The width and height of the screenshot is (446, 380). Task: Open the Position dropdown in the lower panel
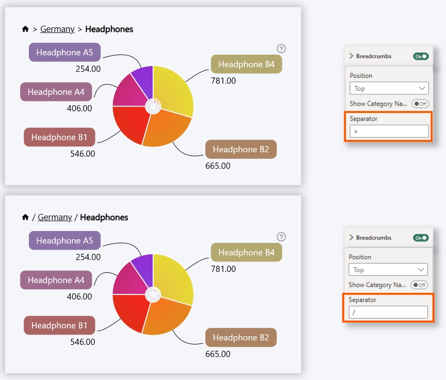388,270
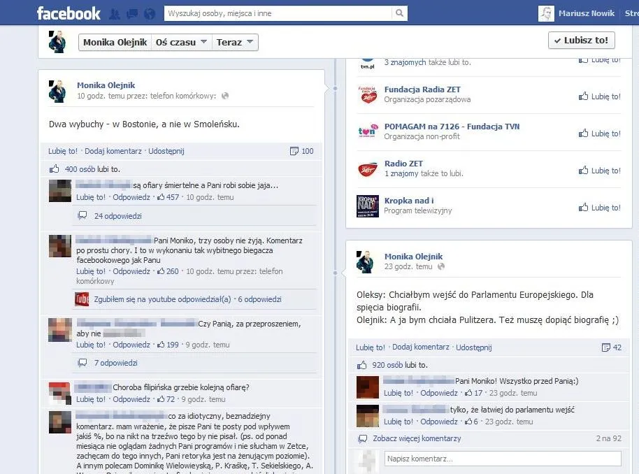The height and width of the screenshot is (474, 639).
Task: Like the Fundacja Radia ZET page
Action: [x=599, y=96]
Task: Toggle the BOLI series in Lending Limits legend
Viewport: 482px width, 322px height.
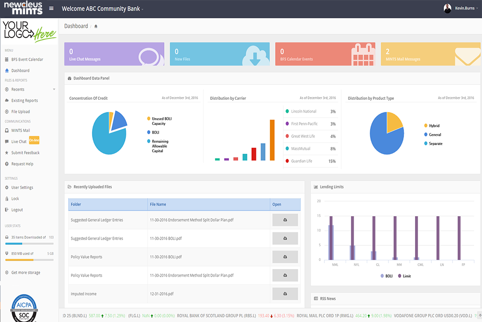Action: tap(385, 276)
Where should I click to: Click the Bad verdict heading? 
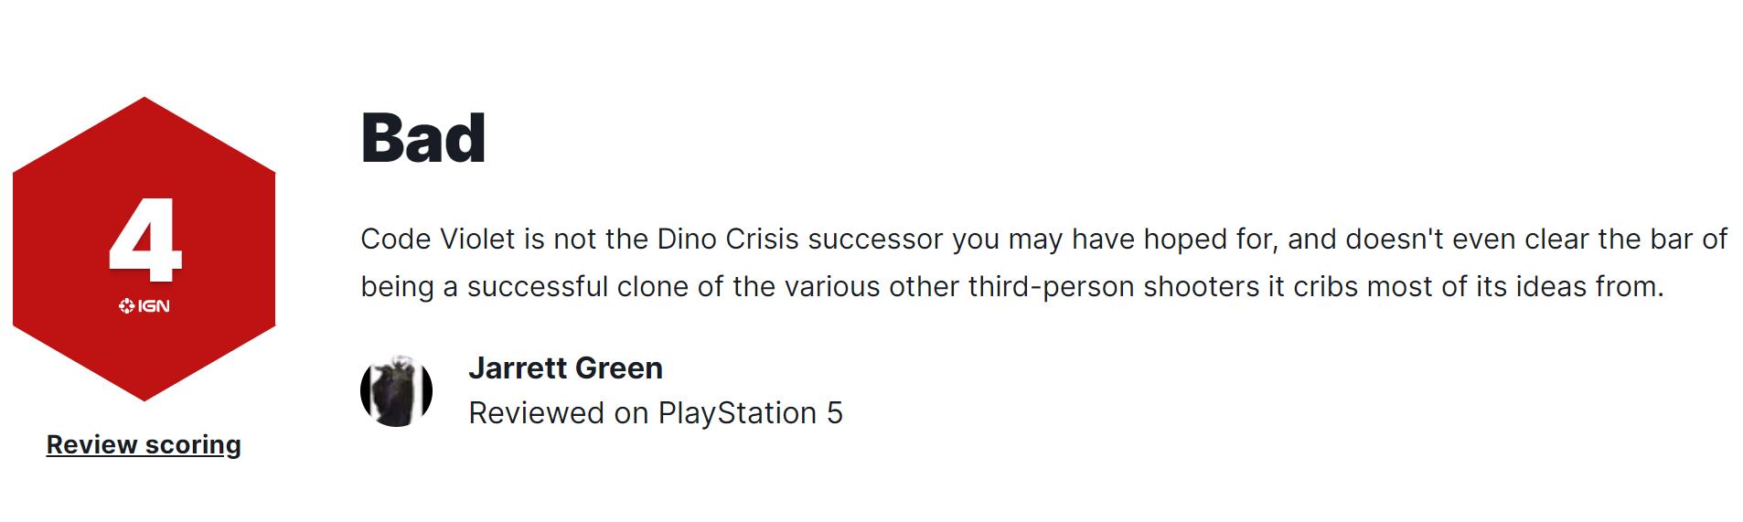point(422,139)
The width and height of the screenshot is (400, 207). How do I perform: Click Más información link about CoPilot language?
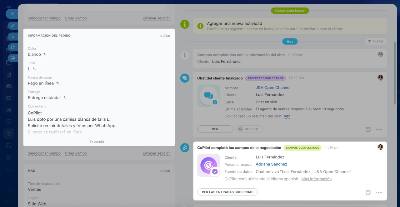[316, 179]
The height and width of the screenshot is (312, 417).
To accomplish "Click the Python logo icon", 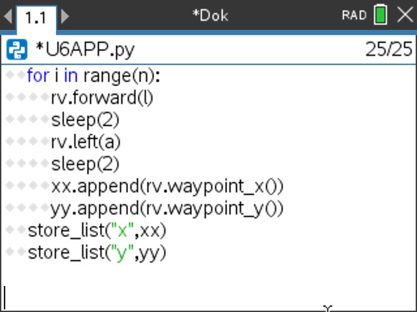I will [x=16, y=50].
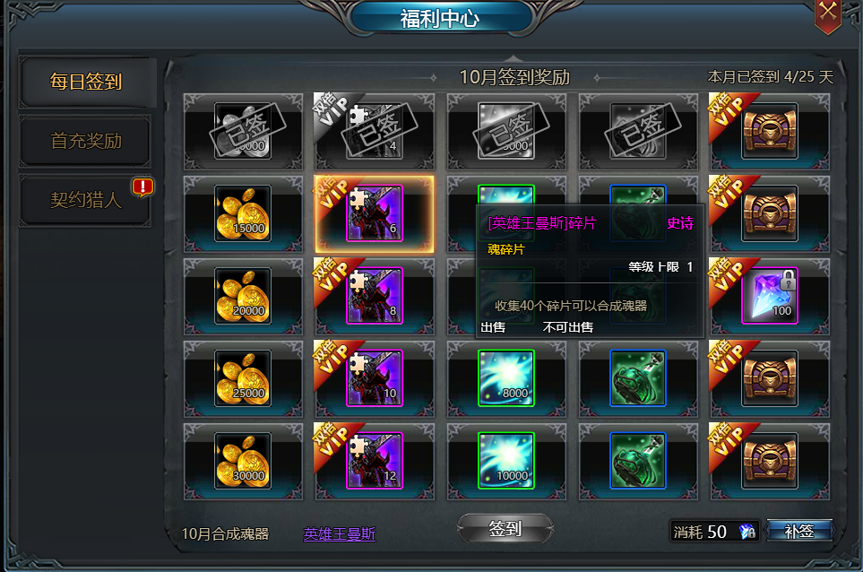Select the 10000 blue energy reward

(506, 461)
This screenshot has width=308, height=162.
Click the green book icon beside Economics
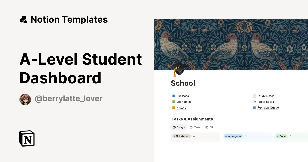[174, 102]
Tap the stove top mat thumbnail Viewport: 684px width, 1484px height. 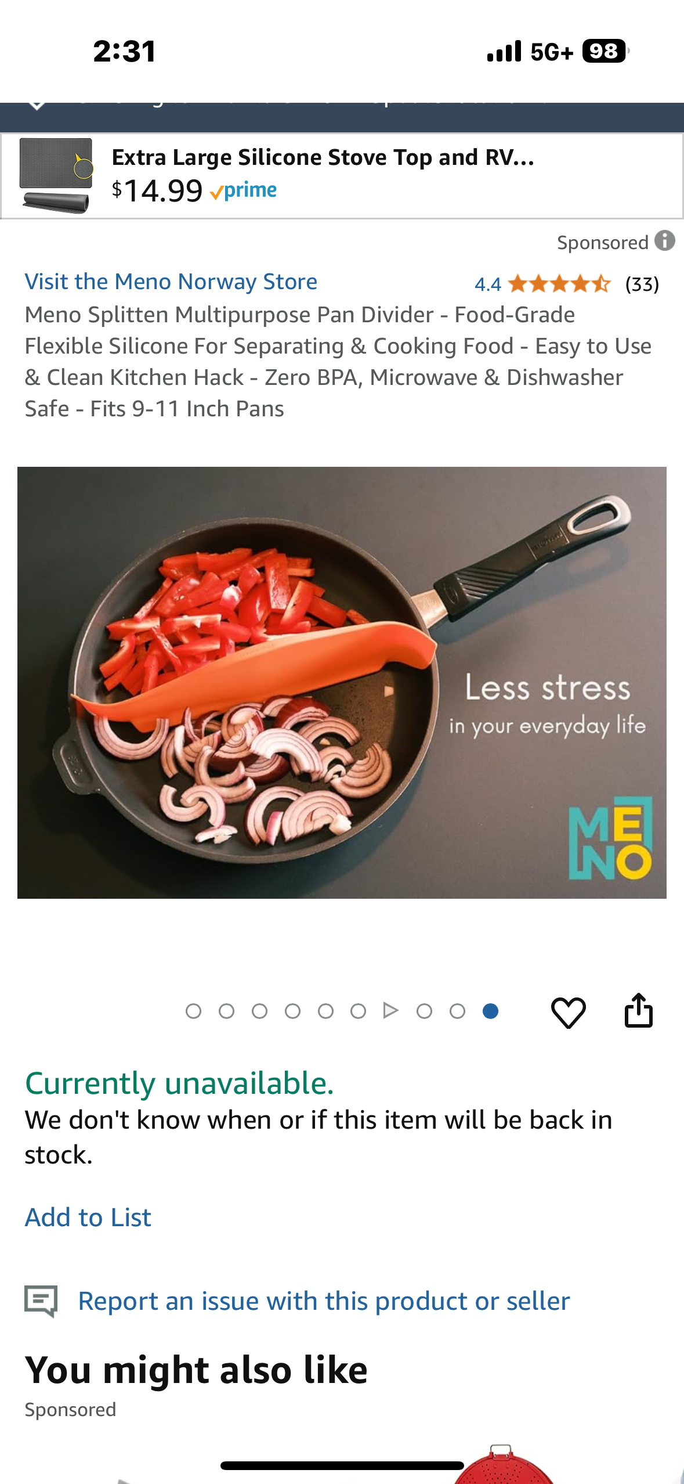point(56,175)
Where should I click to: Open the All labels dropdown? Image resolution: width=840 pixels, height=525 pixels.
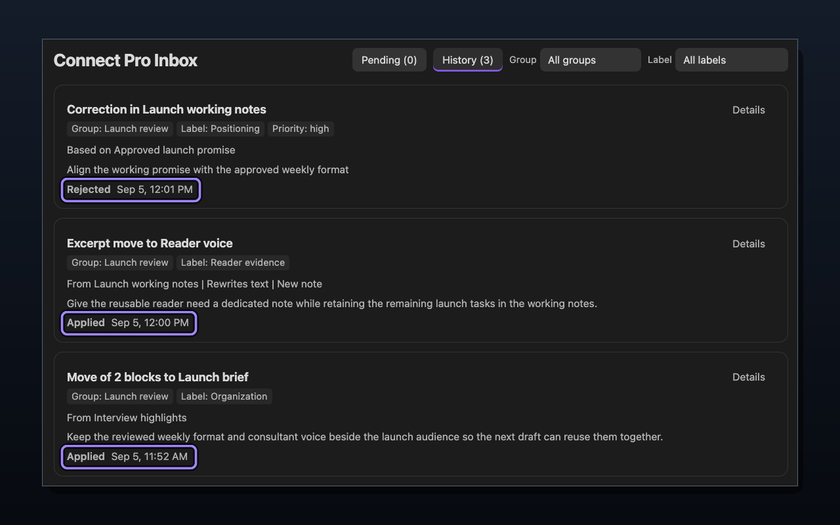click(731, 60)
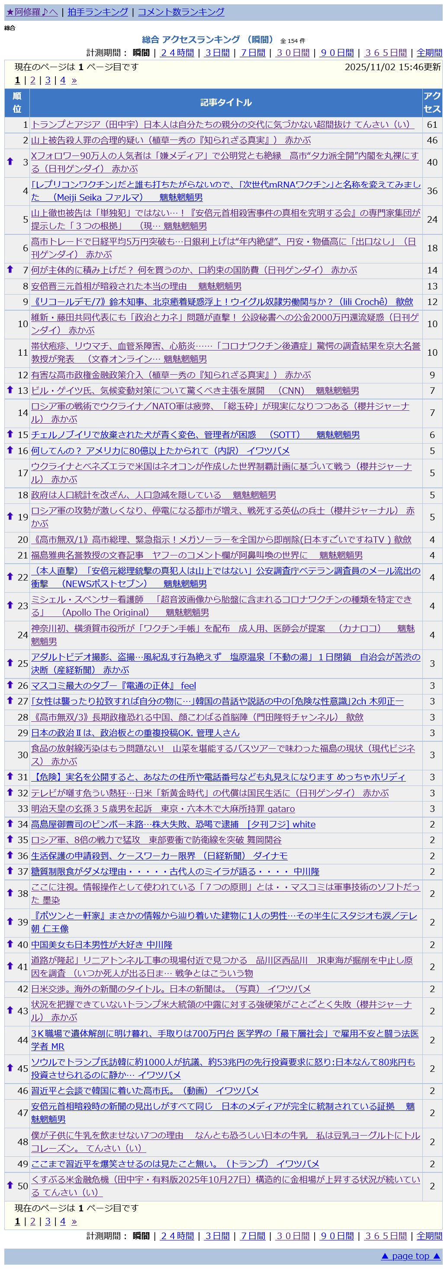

EXERCISE INSTRUCTIONS
Copy verbatim the span that opens at the line with "Where should I click to: Open" and closes at the final line of the listing. Do not carry over any pictures.

RESULT OF THE EXERCISE
Where should I click to: Open the All labels dropdown? Image resolution: width=840 pixels, height=525 pixels.
click(731, 60)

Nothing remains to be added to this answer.